22 of 814 comments (clear)

  1. The problem with lists like SPEWS... by GodBlessTexas · · Score: 5, Insightful

    Is that it swats flies with sledghammers. Surely there's a more elegant way to deal with this issue now?

    --
    Remember the Alamo, and God Bless Texas...
    1. Re:The problem with lists like SPEWS... by Dimensio · · Score: 5, Interesting

      NAC has been what I would call a "good supporter of internet society" offering decent services and a good location without degrading into a plain and outright capitalist corporation.

      NAC.net harbors known spammers, despite repeated spam runs and subsequent complaints. This means that nac.net is not a "good supporter of internet society".

    2. Re:The problem with lists like SPEWS... by Anonymous Coward · · Score: 5, Insightful

      If you think they list too many netblocks, try using another list, or no list at all.

      Oh, for FUCK'S SAKE, stop missing the point, would you?!

      Sorry, I'm getting a bit pissed off with this topic.

      Look, it's nice that you think you have free choice, but the innocent people who are on that list do not have any choice in the matter. And the people they're trying to stay in touch with might also have no choice but to use the list, if it's company policy, or if their ISP uses it.

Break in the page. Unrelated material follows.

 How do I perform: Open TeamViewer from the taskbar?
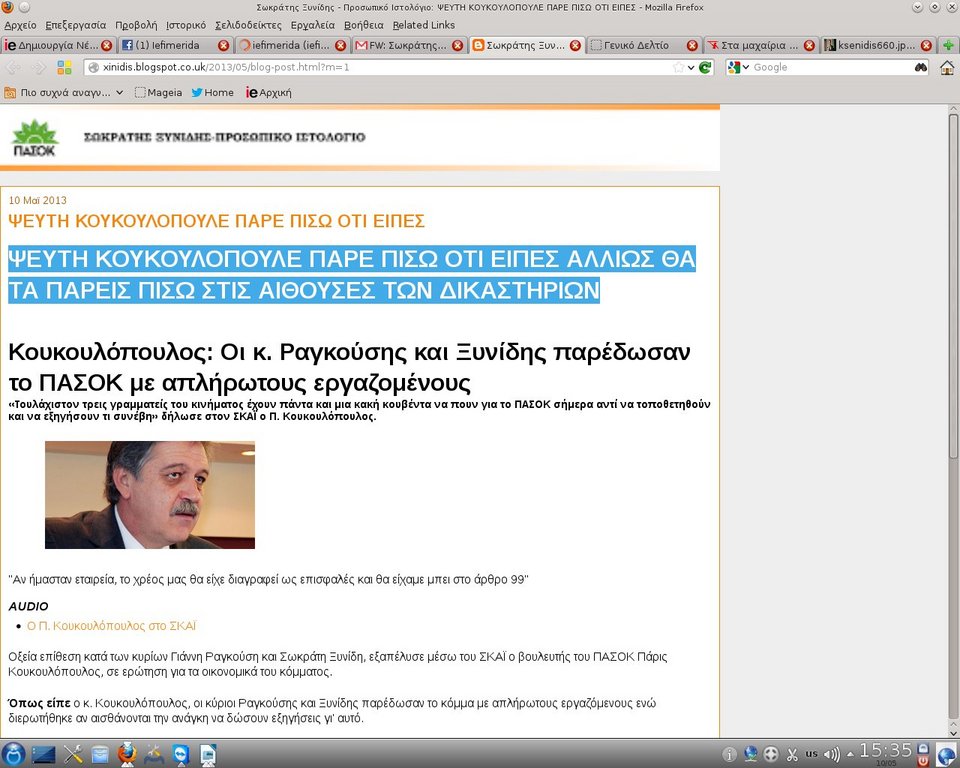point(181,753)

      THIS IS A PROBLEM. You can claim it doesn't exist till the cows come home, but it will still be there.

    3. Re:The problem with lists like SPEWS... by gnu-generation-one · · Score: 5, Funny

      "Is that it swats flies with sledghammers. Surely there's a more elegant way to deal with this issue now?"

      Swat spammers with sledgehammers?

  2. Am I my keeper's brother? by ObviousGuy · · Score: 5, Insightful

    If your ISP is also providing spam services to spammers, do you really want to be grouped in with them?

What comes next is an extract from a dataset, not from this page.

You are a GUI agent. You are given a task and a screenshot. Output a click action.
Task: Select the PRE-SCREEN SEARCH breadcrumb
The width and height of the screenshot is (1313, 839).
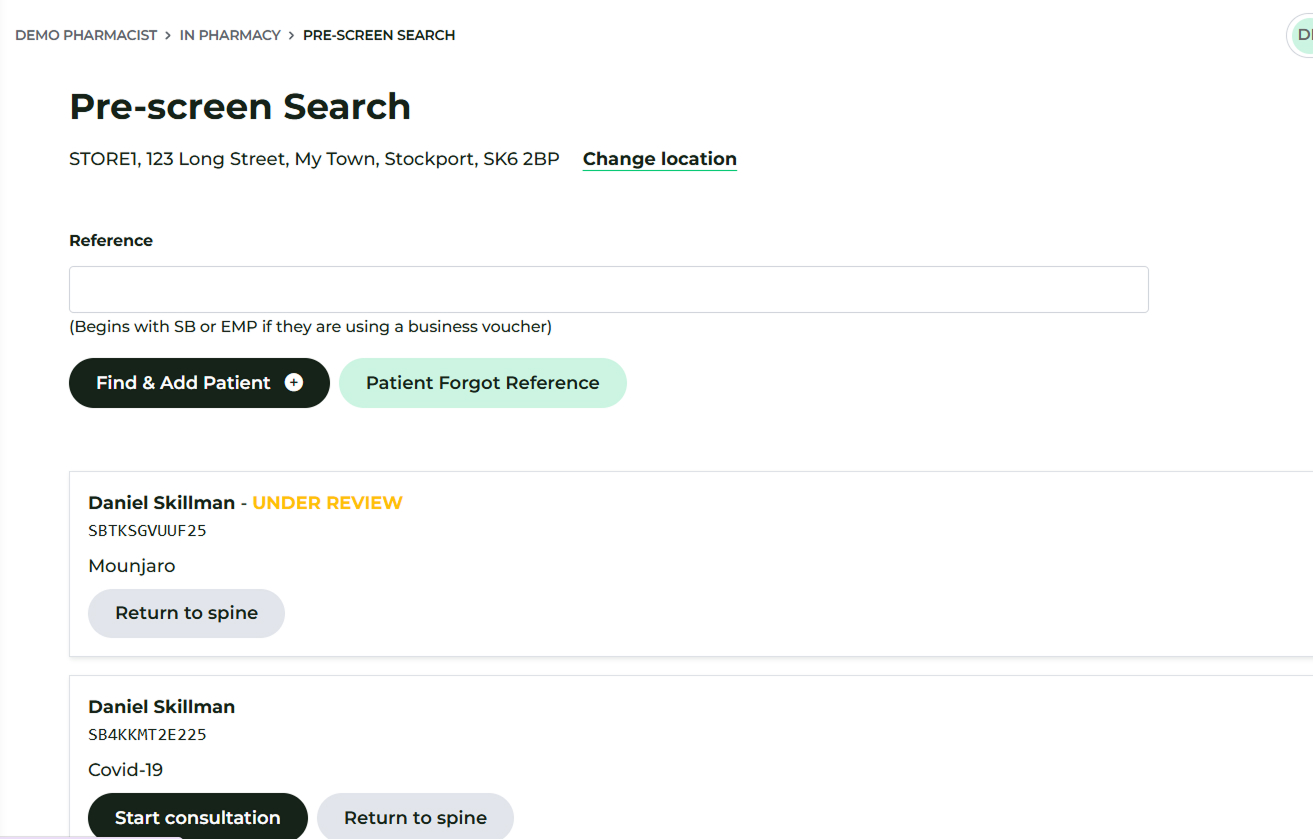(379, 35)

    I think the black girl behind me at the screening of The Ring said it best. "Get the fuck out of there!"

    Everyone loses when you patronize businesses who willingly accept spammers. Don't give them your money. Do it and feel good about yourself and for the good of your subscribers.

    --
    I have been pwned because my /. password was too easy to guess.
    1. Re:Am I my keeper's brother? by WegianWarrior · · Score: 5, Insightful

      By that logic virtually all the major ISP should be blacklisted and all real users should find little mom and pop operated providers.

      Think your logic all the way thru. If I sign up with what appears to be the best provider for me (or even the only one avilable), am I to blame because some stupid git sign up for a free trial and sends out spam? Should the postoffice refuse to deliver mail sendt from your city becuse there is a company there that sends out junkmail?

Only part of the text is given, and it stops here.